Die Nürnberger Staatsanwaltschaft sagte am Freitag lediglich, dass im Zusammenhang mit den jüngsten Durchsuchungen bei Siemens und der AUB ein Unternehmer aus Oberfranken verhaftet worden sei. Es liege der Verdacht von Steuerstraftaten vor. Nähere Angaben zur Person und zum Ermittlungsstand wollte die Behörde aus Gründen des Steuergeheimnisses nicht machen.

Vertrag gekündigt

Ein Siemens-Sprecher sagte, dass ein Beratervertrag mit dem ehemaligen Siemens-Betriebsrat Ende 2006 fristlos gekündigt worden sei, da Schelsky seine Gegenleistungen als Unternehmensberater nicht ausreichend nachgewiesen habe. Laut Siemens erhielt der AUB-Gründer seit 2001 Zahlungen in Höhe von 14 Millionen Euro unter anderem für Beratungsleistungen und Mitarbeiterschulungen.

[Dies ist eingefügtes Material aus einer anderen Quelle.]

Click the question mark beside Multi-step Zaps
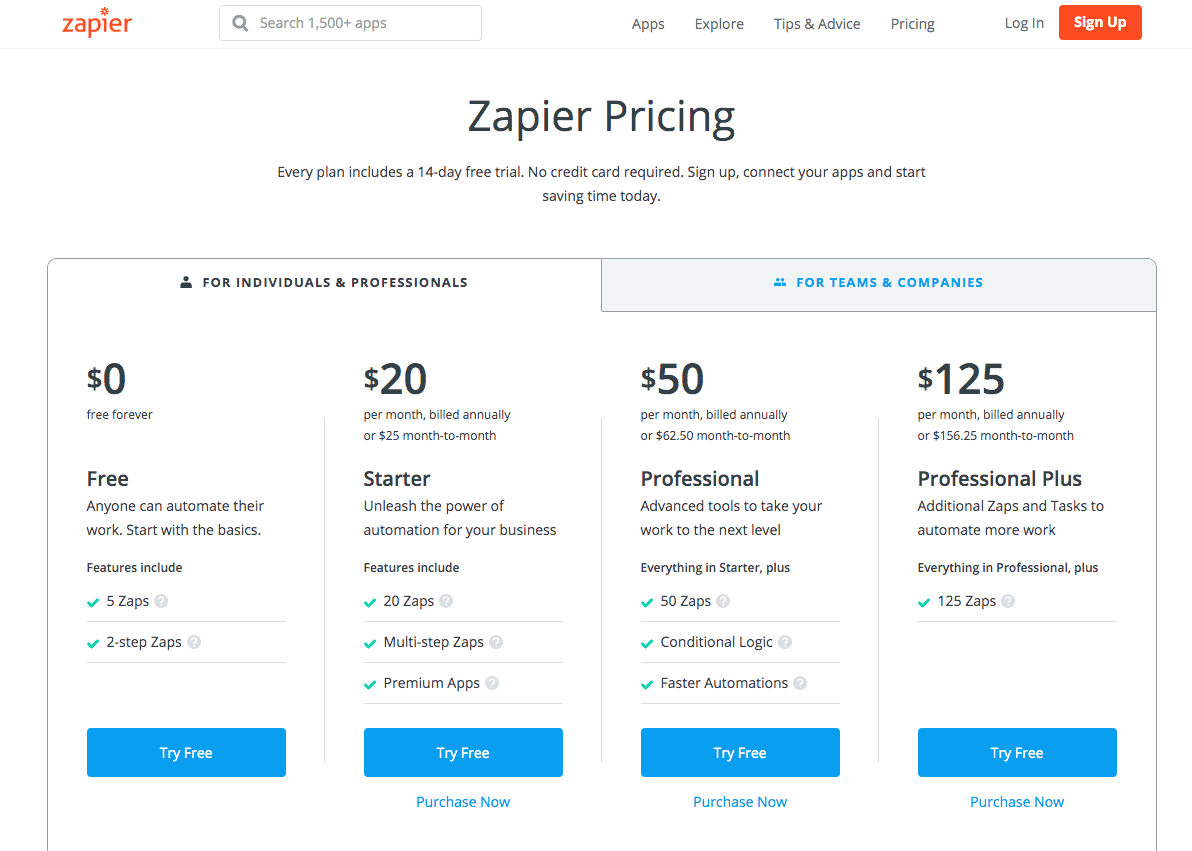(498, 642)
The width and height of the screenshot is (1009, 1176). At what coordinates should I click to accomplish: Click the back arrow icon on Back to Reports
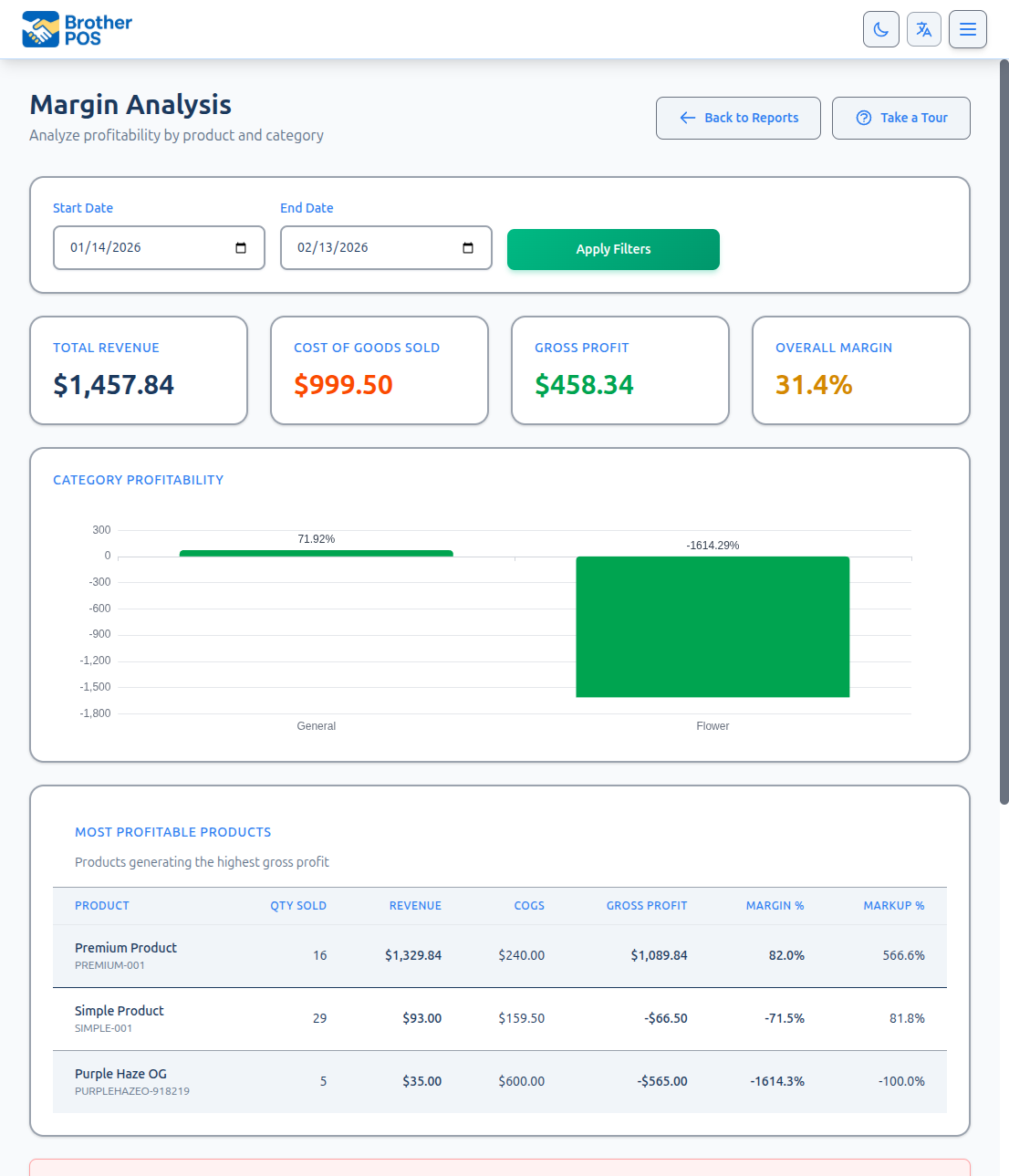tap(686, 118)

Siemens wies zugleich den Verdacht zurück, der Konzern habe sich mit den Beraterverträgen Gefälligkeiten von Betriebsräten der AUB erkaufen wollen: „Wir weisen ganz klar von uns, dass wir die Betriebsratsarbeit unzulässig beeinflusst haben“, sagte der neue Antikorruptions-Beauftrage von Siemens, Daniel Noa, der „Süddeutschen Zeitung“. Der frühere Stuttgarter Staatsanwalt fügte hinzu: „Aber wir gehen jedem Hinweis nach.“ Noa war erst vor kurzem zu Siemens geholt worden, um Licht ins Dunkel der Affäre um schwarze Konten in der Sparte Com zu bringen.

Der Beratervertrag mit Schelsky sei von Siemens-Zentralvorstand Johannes Feldmayer 2001 unterzeichnet worden, sagte ein Sprecher des Konzerns. Feldmayer sei in diesem Zusammenhang auch von der Staatsanwaltschaft als Zeuge vernommen worden.